Extract every line of the data below that contains the word "icon", copying each line in full.

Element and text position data

········

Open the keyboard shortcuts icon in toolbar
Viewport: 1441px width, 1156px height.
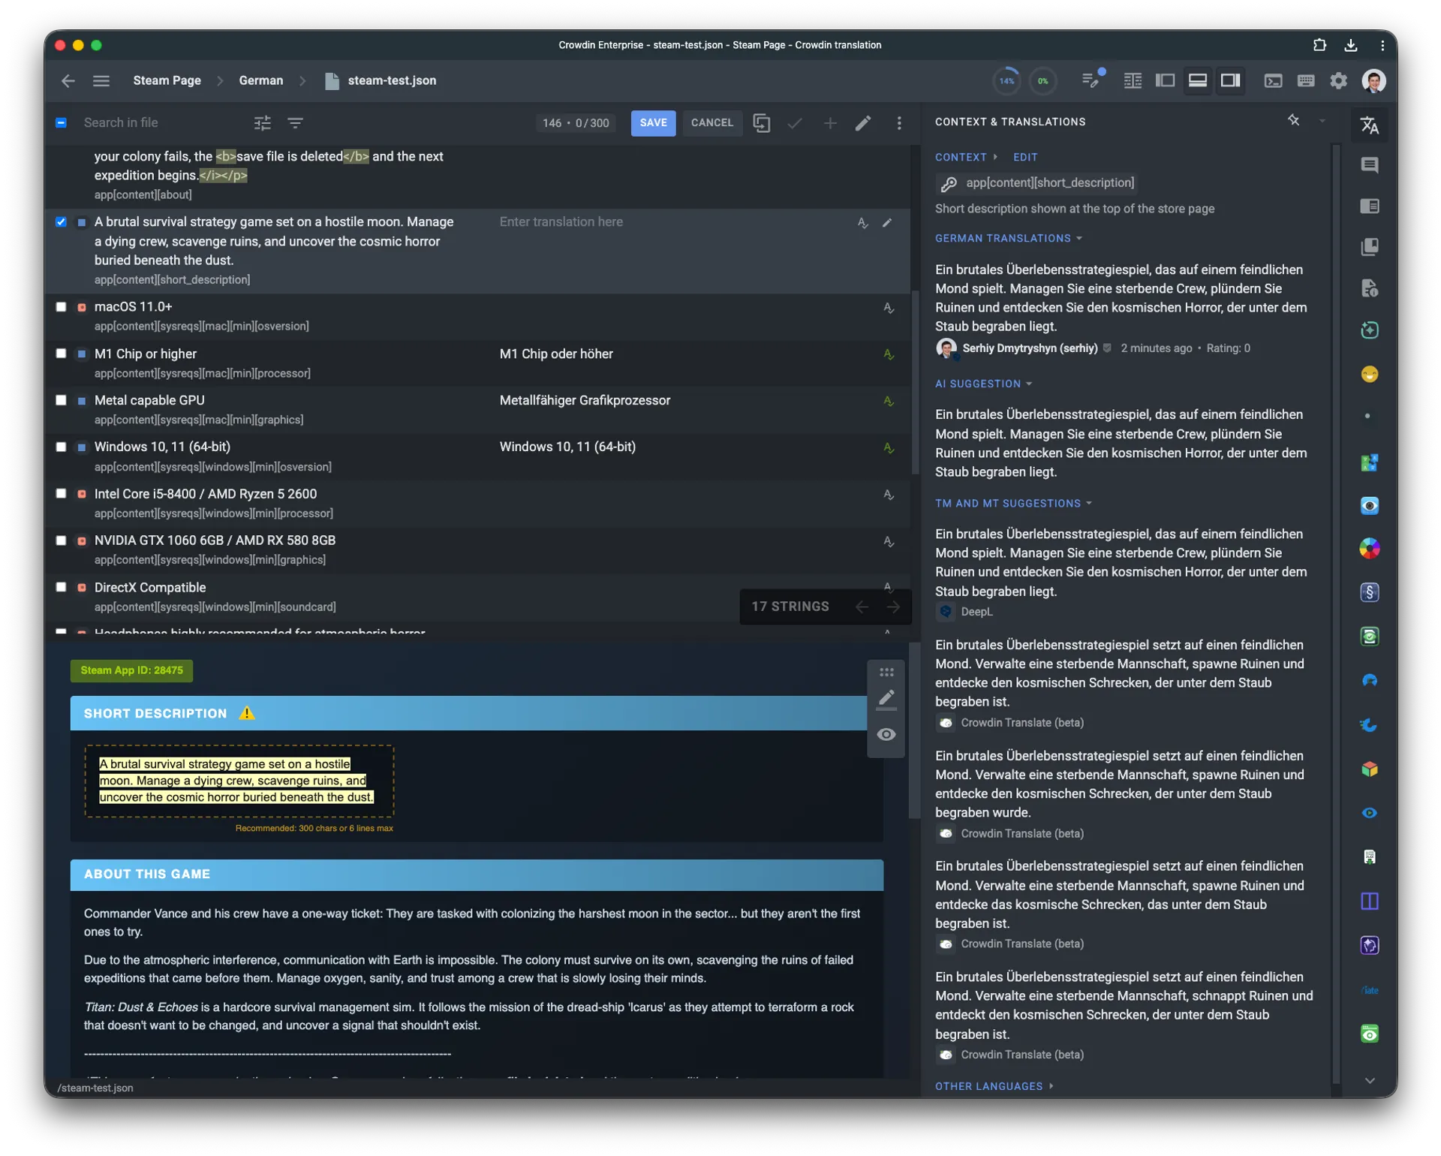(1306, 80)
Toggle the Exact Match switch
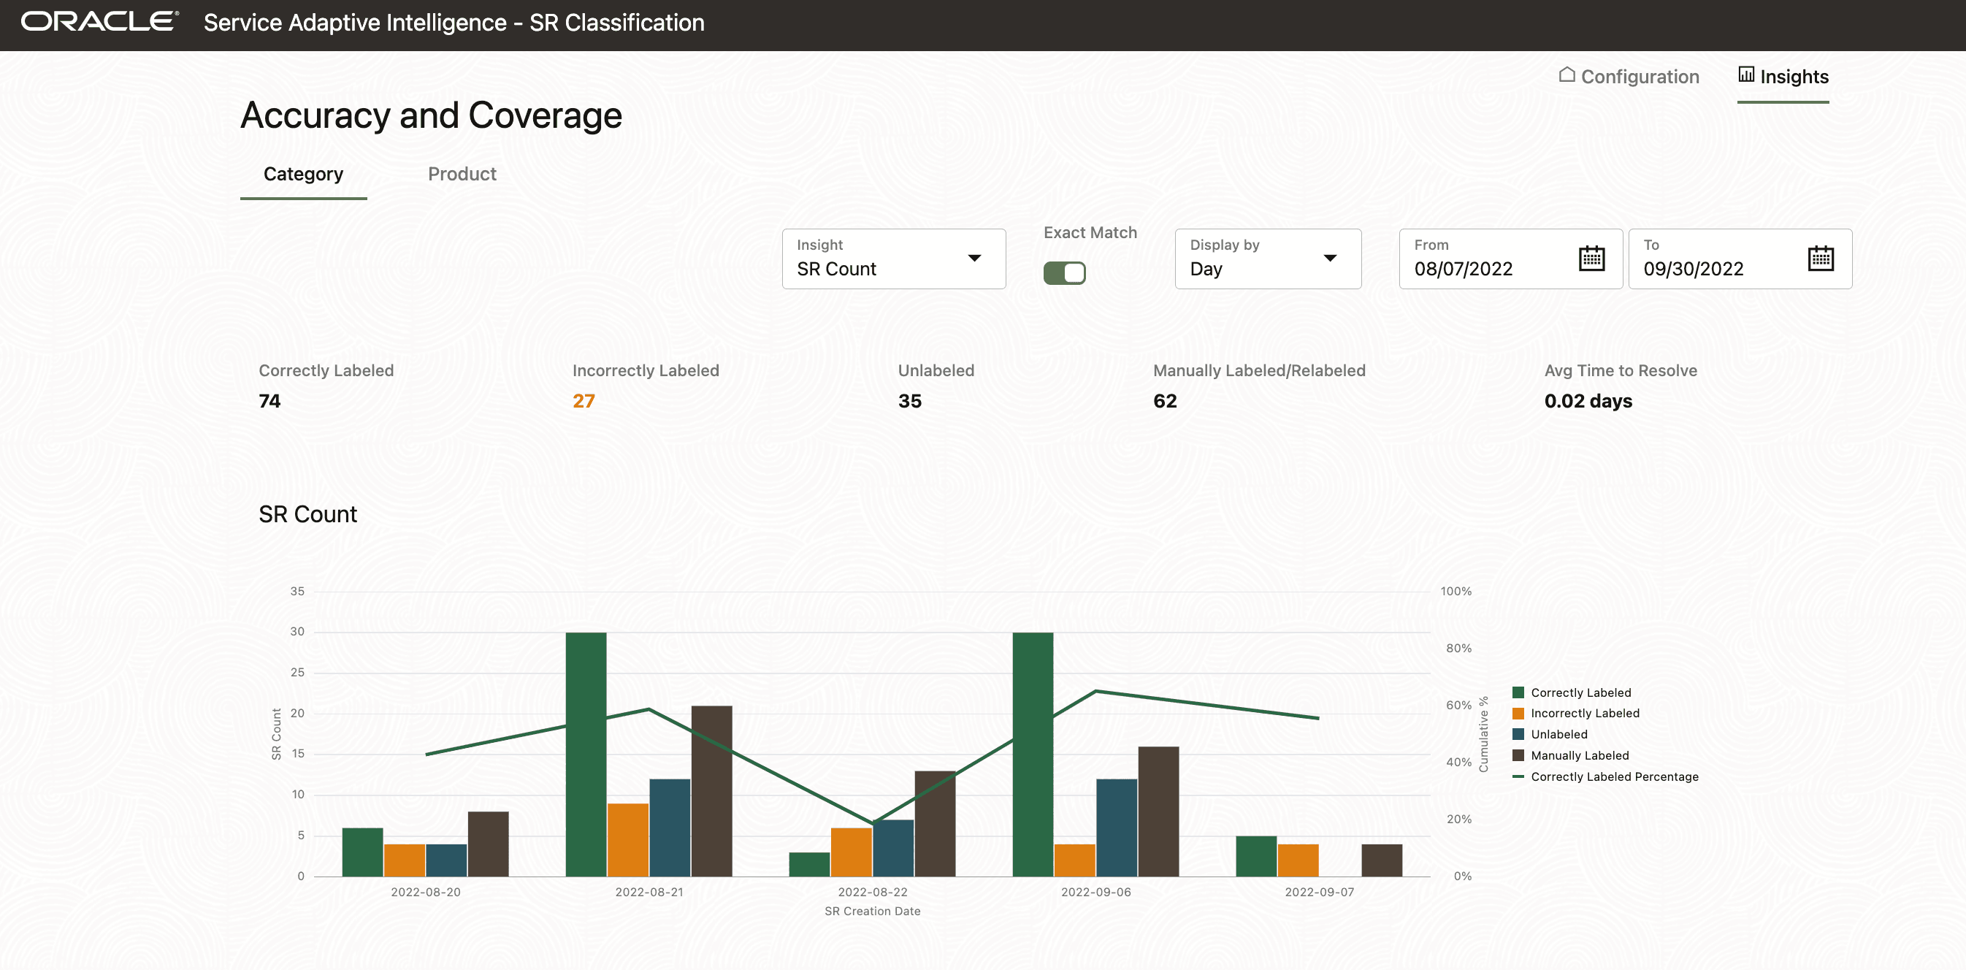This screenshot has height=970, width=1966. pyautogui.click(x=1064, y=272)
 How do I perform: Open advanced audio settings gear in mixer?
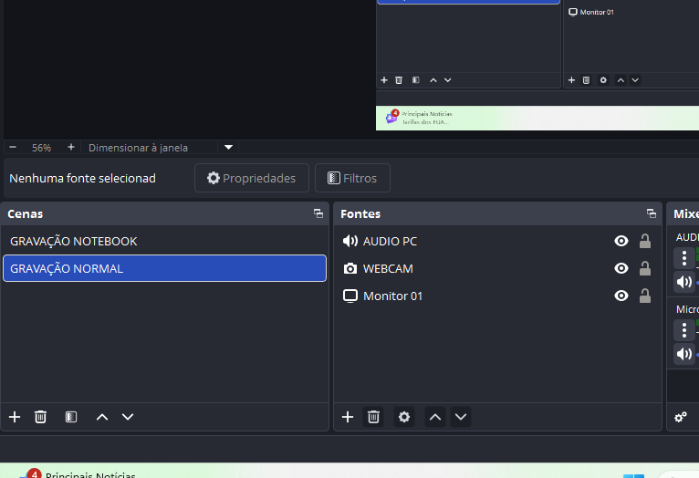[x=681, y=417]
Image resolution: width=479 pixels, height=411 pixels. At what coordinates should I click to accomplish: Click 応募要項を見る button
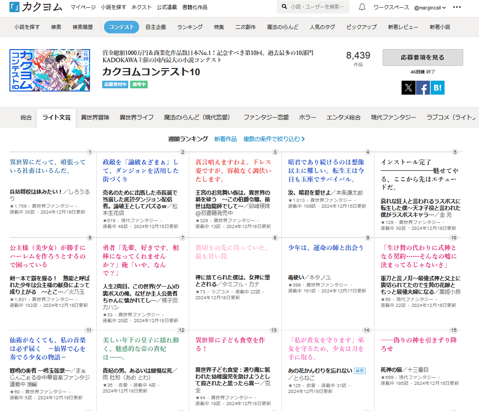[422, 58]
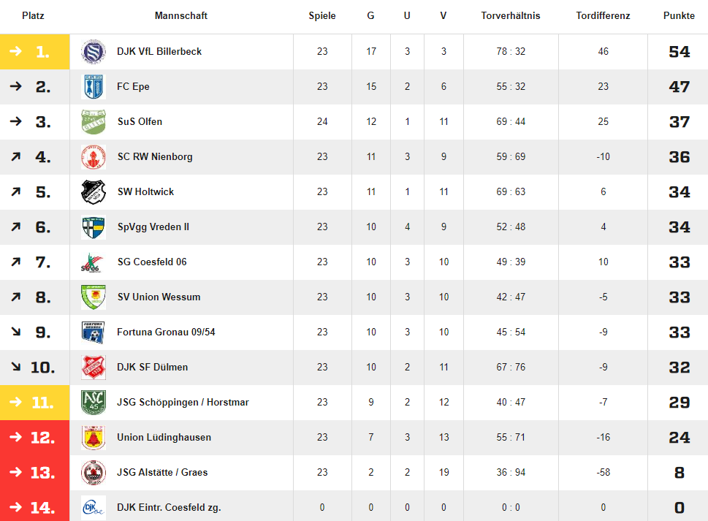Click the Tordifferenz column header
708x521 pixels.
click(603, 16)
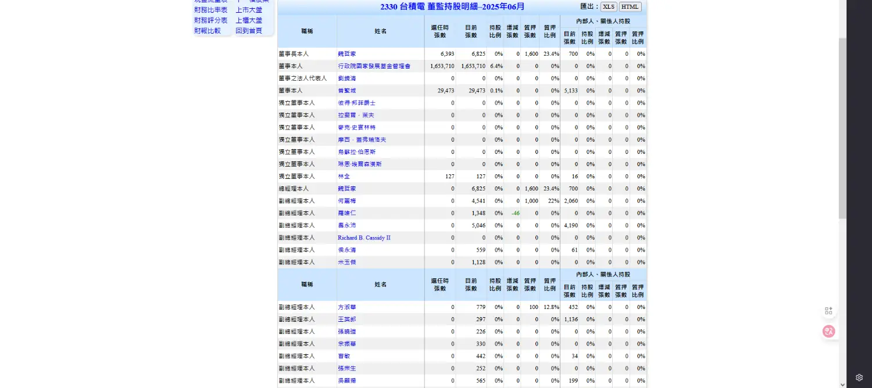872x388 pixels.
Task: Open 行政院國家發展基金管理會 shareholder link
Action: coord(374,66)
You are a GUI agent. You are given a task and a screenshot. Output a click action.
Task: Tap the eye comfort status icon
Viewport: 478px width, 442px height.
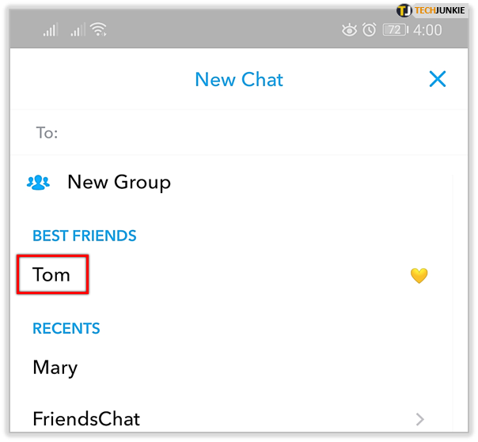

········

_Solution to the exercise:_
Open the keyboard shortcuts icon in toolbar
Task: Tap the eye comfort status icon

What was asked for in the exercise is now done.